[Data records]
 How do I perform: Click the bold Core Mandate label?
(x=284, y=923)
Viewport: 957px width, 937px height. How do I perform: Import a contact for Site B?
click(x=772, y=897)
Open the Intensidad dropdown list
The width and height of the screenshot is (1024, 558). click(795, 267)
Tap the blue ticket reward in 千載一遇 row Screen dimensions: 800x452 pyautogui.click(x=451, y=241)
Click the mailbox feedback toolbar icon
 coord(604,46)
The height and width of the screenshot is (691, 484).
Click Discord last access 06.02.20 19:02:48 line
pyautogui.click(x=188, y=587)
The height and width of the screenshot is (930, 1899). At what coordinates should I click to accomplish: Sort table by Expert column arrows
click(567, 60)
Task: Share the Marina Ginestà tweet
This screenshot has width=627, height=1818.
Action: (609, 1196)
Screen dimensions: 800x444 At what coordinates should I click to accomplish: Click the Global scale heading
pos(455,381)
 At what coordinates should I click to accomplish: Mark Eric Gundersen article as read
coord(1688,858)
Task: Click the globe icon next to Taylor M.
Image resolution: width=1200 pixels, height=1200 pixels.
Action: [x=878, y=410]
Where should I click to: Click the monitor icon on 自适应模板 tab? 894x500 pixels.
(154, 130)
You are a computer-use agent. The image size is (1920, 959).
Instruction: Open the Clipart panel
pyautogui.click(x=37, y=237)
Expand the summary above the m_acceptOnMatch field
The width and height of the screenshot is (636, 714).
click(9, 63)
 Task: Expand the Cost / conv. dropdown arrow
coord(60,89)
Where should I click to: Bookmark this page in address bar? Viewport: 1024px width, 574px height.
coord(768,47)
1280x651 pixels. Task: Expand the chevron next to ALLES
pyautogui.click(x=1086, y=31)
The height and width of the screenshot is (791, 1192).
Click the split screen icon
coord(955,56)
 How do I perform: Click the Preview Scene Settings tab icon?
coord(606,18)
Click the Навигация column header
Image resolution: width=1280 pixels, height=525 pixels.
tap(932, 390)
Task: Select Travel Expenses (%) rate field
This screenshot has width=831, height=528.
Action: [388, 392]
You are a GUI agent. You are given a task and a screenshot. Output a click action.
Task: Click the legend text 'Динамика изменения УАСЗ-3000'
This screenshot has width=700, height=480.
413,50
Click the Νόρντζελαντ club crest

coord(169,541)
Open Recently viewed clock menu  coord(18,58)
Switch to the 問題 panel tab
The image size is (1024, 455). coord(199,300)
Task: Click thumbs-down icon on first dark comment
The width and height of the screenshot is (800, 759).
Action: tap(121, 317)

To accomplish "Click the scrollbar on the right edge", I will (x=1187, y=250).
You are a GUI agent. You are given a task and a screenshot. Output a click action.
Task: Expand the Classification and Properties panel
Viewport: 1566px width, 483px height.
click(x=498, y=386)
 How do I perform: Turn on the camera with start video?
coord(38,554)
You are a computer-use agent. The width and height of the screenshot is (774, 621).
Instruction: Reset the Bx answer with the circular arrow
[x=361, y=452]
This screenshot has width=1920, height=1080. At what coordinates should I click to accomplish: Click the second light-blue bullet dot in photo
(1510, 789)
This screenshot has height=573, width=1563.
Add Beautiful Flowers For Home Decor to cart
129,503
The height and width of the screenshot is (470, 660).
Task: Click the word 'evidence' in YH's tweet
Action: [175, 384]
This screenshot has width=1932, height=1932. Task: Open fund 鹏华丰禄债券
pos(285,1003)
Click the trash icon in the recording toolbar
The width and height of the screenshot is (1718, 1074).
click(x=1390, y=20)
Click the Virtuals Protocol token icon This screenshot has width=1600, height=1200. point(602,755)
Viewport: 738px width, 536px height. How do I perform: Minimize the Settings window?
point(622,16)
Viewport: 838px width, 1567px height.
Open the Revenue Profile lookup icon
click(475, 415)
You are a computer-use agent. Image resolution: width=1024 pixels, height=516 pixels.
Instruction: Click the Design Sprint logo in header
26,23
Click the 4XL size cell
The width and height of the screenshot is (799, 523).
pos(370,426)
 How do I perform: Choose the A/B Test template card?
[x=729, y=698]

Exercise brief: The entries above are to be restated word for word.

Answer section:
 How do I perform: Click the bold Core Mandate label?
(x=284, y=923)
Viewport: 957px width, 937px height. How do I perform: Import a contact for Site B?
click(x=772, y=897)
Open the Intensidad dropdown list
The width and height of the screenshot is (1024, 558). click(795, 267)
Tap the blue ticket reward in 千載一遇 row Screen dimensions: 800x452 pyautogui.click(x=451, y=241)
Click the mailbox feedback toolbar icon
 coord(604,46)
The height and width of the screenshot is (691, 484).
Click Discord last access 06.02.20 19:02:48 line
pyautogui.click(x=188, y=587)
The height and width of the screenshot is (930, 1899). At what coordinates should I click to accomplish: Sort table by Expert column arrows
click(567, 60)
Task: Share the Marina Ginestà tweet
This screenshot has width=627, height=1818.
Action: (609, 1196)
Screen dimensions: 800x444 At what coordinates should I click to accomplish: Click the Global scale heading
pos(455,381)
 At what coordinates should I click to accomplish: Mark Eric Gundersen article as read
coord(1688,858)
Task: Click the globe icon next to Taylor M.
Image resolution: width=1200 pixels, height=1200 pixels.
Action: [x=878, y=410]
Where should I click to: Click the monitor icon on 自适应模板 tab? 894x500 pixels.
(154, 130)
You are a computer-use agent. The image size is (1920, 959).
Instruction: Open the Clipart panel
pyautogui.click(x=37, y=237)
Expand the summary above the m_acceptOnMatch field
The width and height of the screenshot is (636, 714).
click(9, 63)
 Task: Expand the Cost / conv. dropdown arrow
coord(60,89)
Where should I click to: Bookmark this page in address bar? Viewport: 1024px width, 574px height.
coord(768,47)
1280x651 pixels. Task: Expand the chevron next to ALLES
pyautogui.click(x=1086, y=31)
The height and width of the screenshot is (791, 1192).
Click the split screen icon
coord(955,56)
 How do I perform: Click the Preview Scene Settings tab icon?
coord(606,18)
Click the Навигация column header
Image resolution: width=1280 pixels, height=525 pixels.
tap(932, 390)
Task: Select Travel Expenses (%) rate field
This screenshot has width=831, height=528.
Action: [388, 392]
You are a GUI agent. You are given a task and a screenshot. Output a click action.
Task: Click the legend text 'Динамика изменения УАСЗ-3000'
This screenshot has width=700, height=480.
413,50
Click the Νόρντζελαντ club crest

coord(169,541)
Open Recently viewed clock menu  coord(18,58)
Switch to the 問題 panel tab
The image size is (1024, 455). coord(199,300)
Task: Click thumbs-down icon on first dark comment
The width and height of the screenshot is (800, 759).
Action: tap(121, 317)

To accomplish "Click the scrollbar on the right edge", I will (x=1187, y=250).
You are a GUI agent. You are given a task and a screenshot. Output a click action.
Task: Expand the Classification and Properties panel
Viewport: 1566px width, 483px height.
click(x=498, y=386)
 How do I perform: Turn on the camera with start video?
coord(38,554)
You are a computer-use agent. The width and height of the screenshot is (774, 621).
Instruction: Reset the Bx answer with the circular arrow
[x=361, y=452]
This screenshot has width=1920, height=1080. At what coordinates should I click to accomplish: Click the second light-blue bullet dot in photo
(1510, 789)
This screenshot has height=573, width=1563.
Add Beautiful Flowers For Home Decor to cart
129,503
The height and width of the screenshot is (470, 660).
Task: Click the word 'evidence' in YH's tweet
Action: [175, 384]
This screenshot has width=1932, height=1932. Task: Open fund 鹏华丰禄债券
pos(285,1003)
Click the trash icon in the recording toolbar
The width and height of the screenshot is (1718, 1074).
click(x=1390, y=20)
Click the Virtuals Protocol token icon This screenshot has width=1600, height=1200. point(602,755)
Viewport: 738px width, 536px height. How do I perform: Minimize the Settings window?
point(622,16)
Viewport: 838px width, 1567px height.
Open the Revenue Profile lookup icon
click(475, 415)
You are a computer-use agent. Image resolution: width=1024 pixels, height=516 pixels.
Instruction: Click the Design Sprint logo in header
26,23
Click the 4XL size cell
The width and height of the screenshot is (799, 523).
pos(370,426)
 How do I perform: Choose the A/B Test template card?
[x=729, y=698]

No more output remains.